I want to begin with an apology for my little bloggie for not feeding it for some while. =) Sorry bloggie. On many occasions i had the urgency to "feed" my blog but in the end when i sit down, the mood was just gone with the wind. The spirit was willing but the flesh was weak.
The month of October has really been a great month for me. If others were in my shoes, they might put it as the worst month of the year, but i want to look at it in a positive way. The month of October has really hit me hard, pulling me back to reality.
The bad things that happened drowned the good things, and i must say this...I THANK GOD IT HAPPENED!!! Firstly, it started with me getting a not so good results in my finals for my first sem. I didn't cry or anything, but those result really affected me, and i know no one else is to blame but me. I nearly couldn't get an A for my english language. If i really didn't get an A, the chances of me going home to see my parents we...nil. OK...maybe i'm going overboard.
Then came the interesting bad thing. Within a time period of 1week+, 3 friends told me i have changed, that i had bad behaviours. I was like...ok... When i asked them what is that specific bad behaviour, they didn't want tot tell me. All they said was you should know la. I was like swt... As a friend why not just tell me what i did wrong so that i can change? One of their reply was quite meaningless. One of them said, "if i told you what it is, i'm afraid i won't be able to face you as a friend anymore."

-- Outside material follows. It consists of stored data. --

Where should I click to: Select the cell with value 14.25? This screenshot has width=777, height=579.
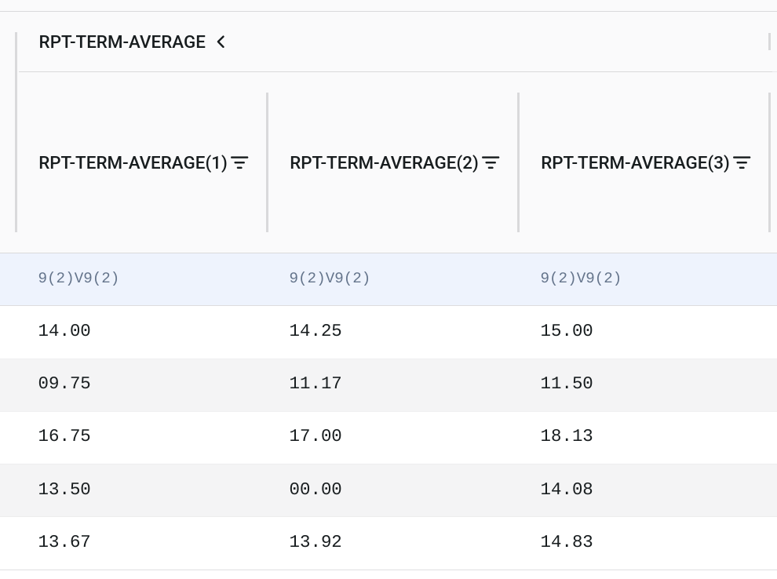[393, 331]
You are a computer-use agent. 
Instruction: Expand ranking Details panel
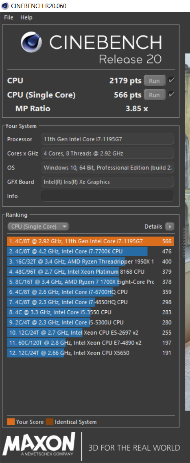pos(159,227)
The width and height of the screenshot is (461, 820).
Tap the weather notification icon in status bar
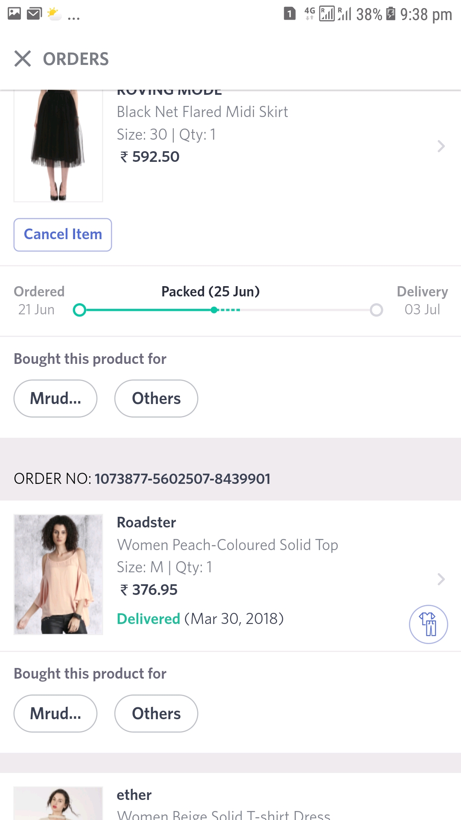pos(54,14)
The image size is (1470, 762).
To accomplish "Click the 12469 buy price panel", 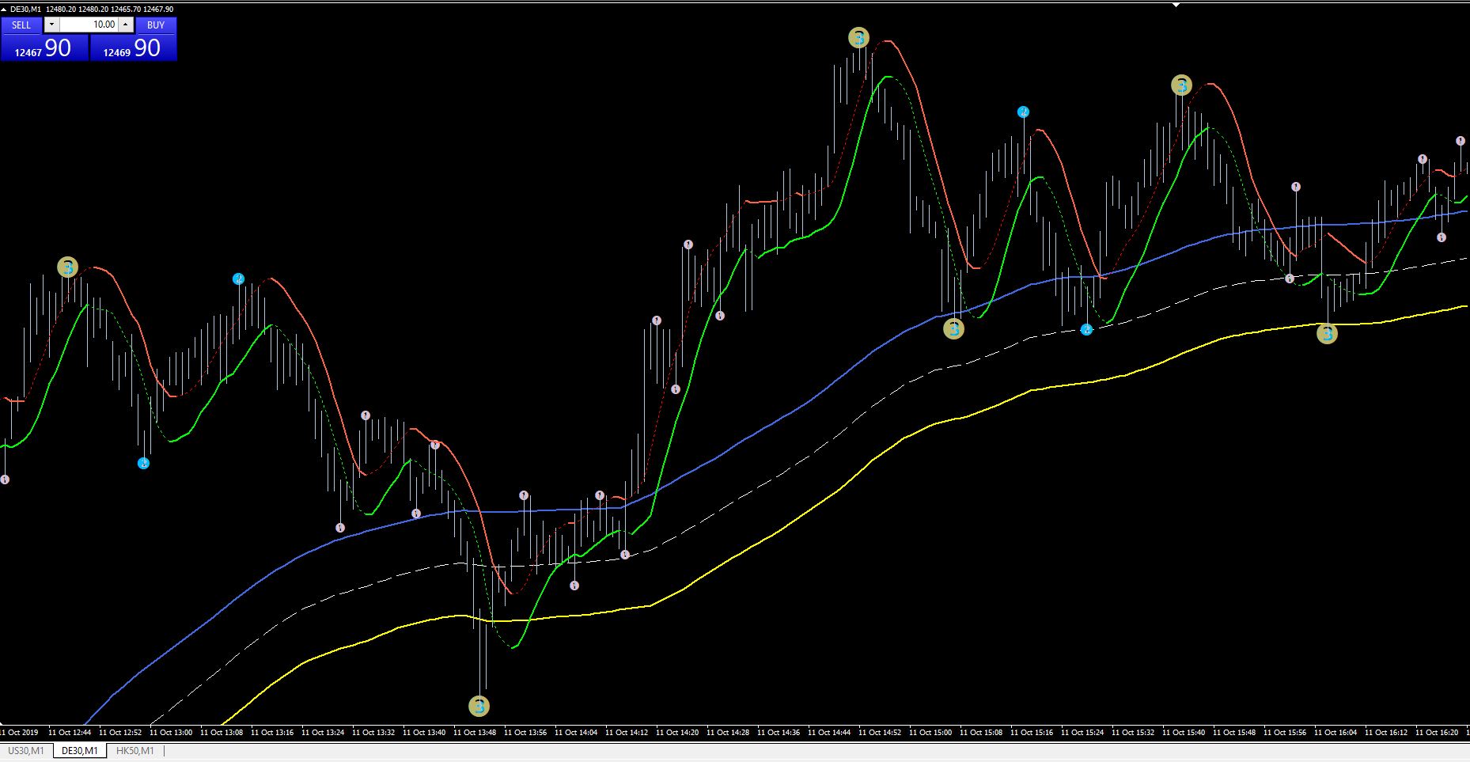I will coord(133,47).
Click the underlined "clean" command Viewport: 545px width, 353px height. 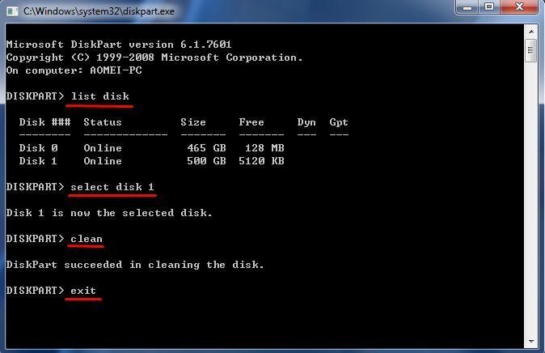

I was thinking like "WAT!?!" , so you want to keep it in your heart and hate me your whole life? I rather you tell me and not be friends with me. At least i noe what i did wrong and change, and at least they don't need to become friends with a friend like me. I deserve it anyway. Gosh,i feel so much like putting a foul word in front of the word FRIEND in the previous sentense.
I kept thinking about what i did, but just couldn't think of anything that i did that could cause such hatred. I guess i either did it unconciously, or i was blinded by my ego. To all my friends out there, if i have hurt you in the past in any way possible, I'M SO SORRY. I guess writing it here doesn't shown sincerity at all right, and its kinda useless. OK. If i have hurt any of you, pls let me know, i will come to you personally and say sorry. Its from my heart.
I love all my friends and i would never want to hurt them. Guess i was wrong, i already did pierce through a few hearts. I guess what was written in the bible is right. The tongue is such a powerful tool. It can be used for good and evil. On both occasions, it has great effect. Its proven, through me.
Through this tough time i have learnt to withdraw and seek God. I am so happy and filled with joy when i am in the presense of my Lord. =) I want to change to who God wants me to be. It will be a process, but i'll just have to slowly go through it. Hopefully next time when they said that i've changed, it would be for the better. =)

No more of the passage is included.